I headed for the phone to call the mental ward, but before I got there, Jasmine charged me. She had neat, sprayed down, blue/gray hair, enough saggy skin to make two old ladies, no boobs to speak of and orthopedic shoes. But she snarled and raced at me like there was a Metamucil sale and the last bottle was right behind me.

I of course, being a legendary (hah!) demon duster, destined to save humanity, shrieked like a big girl. Cut me a break, okay? It’s not like I was attacked regularly by crazed senior citizens—or anyone, for that matter. Then, something happened. I can’t explain it. But all of a sudden, I
knew
what to do.

Which is strange all in itself—as anybody who knows me can tell you, I don’t make fast decisions. I’ve been known to stand in the cleaning products aisle at the grocery store for a half hour trying to choose between Comet and Ajax. And don’t
ever
offer me a choice between white or chocolate fudge covered Oreos.

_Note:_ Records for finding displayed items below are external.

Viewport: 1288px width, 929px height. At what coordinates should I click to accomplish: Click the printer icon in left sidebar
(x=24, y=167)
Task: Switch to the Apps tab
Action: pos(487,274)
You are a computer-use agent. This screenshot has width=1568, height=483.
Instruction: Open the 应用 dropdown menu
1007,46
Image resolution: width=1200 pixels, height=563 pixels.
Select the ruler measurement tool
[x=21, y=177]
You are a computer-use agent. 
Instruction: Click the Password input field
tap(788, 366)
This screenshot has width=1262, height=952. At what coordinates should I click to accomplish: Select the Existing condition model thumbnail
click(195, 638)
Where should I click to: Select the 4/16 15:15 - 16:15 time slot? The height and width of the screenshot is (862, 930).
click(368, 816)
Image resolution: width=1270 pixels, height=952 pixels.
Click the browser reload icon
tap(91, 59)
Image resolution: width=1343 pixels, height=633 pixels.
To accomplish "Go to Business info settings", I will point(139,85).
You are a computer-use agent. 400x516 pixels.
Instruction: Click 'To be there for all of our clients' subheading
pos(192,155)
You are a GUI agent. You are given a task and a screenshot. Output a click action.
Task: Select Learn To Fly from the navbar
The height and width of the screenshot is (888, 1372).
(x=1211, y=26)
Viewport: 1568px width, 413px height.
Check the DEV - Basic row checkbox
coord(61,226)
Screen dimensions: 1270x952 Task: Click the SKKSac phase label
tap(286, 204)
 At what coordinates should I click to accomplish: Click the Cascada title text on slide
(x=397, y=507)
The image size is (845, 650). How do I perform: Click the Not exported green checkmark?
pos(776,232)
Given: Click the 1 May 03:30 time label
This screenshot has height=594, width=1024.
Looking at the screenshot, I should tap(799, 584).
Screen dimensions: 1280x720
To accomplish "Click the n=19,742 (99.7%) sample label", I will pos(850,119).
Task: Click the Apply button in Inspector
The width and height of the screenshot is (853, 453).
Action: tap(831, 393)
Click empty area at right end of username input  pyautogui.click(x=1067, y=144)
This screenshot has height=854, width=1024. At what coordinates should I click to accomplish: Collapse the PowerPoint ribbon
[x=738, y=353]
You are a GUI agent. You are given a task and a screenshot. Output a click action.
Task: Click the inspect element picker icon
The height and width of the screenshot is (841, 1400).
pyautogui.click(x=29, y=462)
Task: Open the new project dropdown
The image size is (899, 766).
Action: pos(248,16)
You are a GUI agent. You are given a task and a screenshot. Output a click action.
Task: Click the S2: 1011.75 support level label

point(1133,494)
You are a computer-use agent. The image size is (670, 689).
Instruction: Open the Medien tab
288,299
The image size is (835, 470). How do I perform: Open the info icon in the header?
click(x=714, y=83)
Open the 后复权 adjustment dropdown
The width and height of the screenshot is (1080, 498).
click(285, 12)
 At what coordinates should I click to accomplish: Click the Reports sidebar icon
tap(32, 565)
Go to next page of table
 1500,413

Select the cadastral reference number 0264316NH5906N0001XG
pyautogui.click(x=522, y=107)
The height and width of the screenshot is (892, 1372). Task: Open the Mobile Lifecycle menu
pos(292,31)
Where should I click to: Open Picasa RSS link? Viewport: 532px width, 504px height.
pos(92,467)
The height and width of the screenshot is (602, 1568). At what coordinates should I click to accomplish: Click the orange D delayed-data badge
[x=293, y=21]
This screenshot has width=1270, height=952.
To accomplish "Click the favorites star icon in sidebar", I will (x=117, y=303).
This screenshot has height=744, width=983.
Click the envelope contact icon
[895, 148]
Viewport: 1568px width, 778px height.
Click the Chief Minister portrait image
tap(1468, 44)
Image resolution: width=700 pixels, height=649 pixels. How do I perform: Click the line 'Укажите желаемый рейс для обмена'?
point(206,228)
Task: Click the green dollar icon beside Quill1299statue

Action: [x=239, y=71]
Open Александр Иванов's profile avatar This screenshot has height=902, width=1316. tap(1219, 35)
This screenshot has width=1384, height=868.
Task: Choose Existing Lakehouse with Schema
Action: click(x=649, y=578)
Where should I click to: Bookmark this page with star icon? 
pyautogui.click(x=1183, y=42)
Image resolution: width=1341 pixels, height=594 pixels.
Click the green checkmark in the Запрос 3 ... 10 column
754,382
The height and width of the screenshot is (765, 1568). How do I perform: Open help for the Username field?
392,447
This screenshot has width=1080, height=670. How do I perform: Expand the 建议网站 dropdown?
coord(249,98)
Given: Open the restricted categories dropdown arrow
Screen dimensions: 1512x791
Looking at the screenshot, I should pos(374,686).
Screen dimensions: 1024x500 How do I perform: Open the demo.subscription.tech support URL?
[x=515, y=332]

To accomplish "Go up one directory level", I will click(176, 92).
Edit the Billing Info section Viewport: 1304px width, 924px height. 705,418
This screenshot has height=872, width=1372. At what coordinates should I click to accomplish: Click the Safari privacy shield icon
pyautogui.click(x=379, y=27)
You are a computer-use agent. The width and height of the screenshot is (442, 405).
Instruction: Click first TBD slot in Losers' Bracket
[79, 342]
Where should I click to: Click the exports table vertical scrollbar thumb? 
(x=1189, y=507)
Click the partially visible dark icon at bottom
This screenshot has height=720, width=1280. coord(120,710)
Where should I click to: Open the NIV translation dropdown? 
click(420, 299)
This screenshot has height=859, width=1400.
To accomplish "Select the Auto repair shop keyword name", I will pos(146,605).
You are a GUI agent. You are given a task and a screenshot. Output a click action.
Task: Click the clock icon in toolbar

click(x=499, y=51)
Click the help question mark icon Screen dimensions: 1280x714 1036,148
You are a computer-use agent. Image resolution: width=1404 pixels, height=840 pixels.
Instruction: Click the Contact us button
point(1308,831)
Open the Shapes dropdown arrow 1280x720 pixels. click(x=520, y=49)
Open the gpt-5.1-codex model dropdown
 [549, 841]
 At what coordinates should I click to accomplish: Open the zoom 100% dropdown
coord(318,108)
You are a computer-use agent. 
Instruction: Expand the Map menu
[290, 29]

But in that one split second, I was no longer Cassidy Burke, house cleaner extraordinaire...I was Catwoman/Batman/Spiderman and a bunch of other cool superheroes all rolled into one.

Instinctively, I spun around, kicked my right leg out and caught the gray marauder dead in the stomach. Her air whooshed out of her lungs as she flew back and slammed into the kitchen table. This was all too much for Sugar. The dog jolted out of her terrified stupor, leaped to her feet, turned the table over on her wild scramble toward the back door and what was left of the Hershey’s Kisses plopped onto Jasmine’s head and shoulders like brass colored raindrops.

Holy crap.

I just beat up an old lady. Catwoman never did stuff like that. Hell, even Buffy never beat up old ladies. Well, she staked one or two, but that was her job.

Good thing I was raised Catholic so I could call up my guilt at a moment’s notice. There’s nobody does guilt better than a Catholic. We
excel
at guilt. My friend Rachel Cohen—Zoe’s mom—and I go over this whole Catholic/Jewish guilt thing all the time, but I always win. See, Rachel was born and raised Catholic, then converted to Judaism when she married Simon, so even
she
doesn’t believe that anybody could beat Catholics when it came to the Guilt Games. Like I told her. Doesn’t matter if the Jews have been persecuted for centuries.

None of them had to deal with nuns as teachers. And the Jews don’t have Hell.
We
have Hell. How can you feel guilty if there are no eternal flames waiting for you? Fear of a bad reincarnation? Forget it. Come back as a cockroach? Who cares? Cockroaches live forever.

Nope. Catholics win the guilt crown every time. Nobody can compete with us. We grew up learning the sign of the cross as The Father, The Son, and the It’s All My Fault, otherwise known as the Mea Culpa.

But I digress.

I’m standing there wondering how in the hell I’d just done that—I haven’t exercised since the day I taught Thea how to ride her bike. I held onto the seat and steadied her for about twenty steps, then I was wiped and she took off, leaving me in the dust. So how, I had to wonder, did I come up with that completely cool, kick ass move?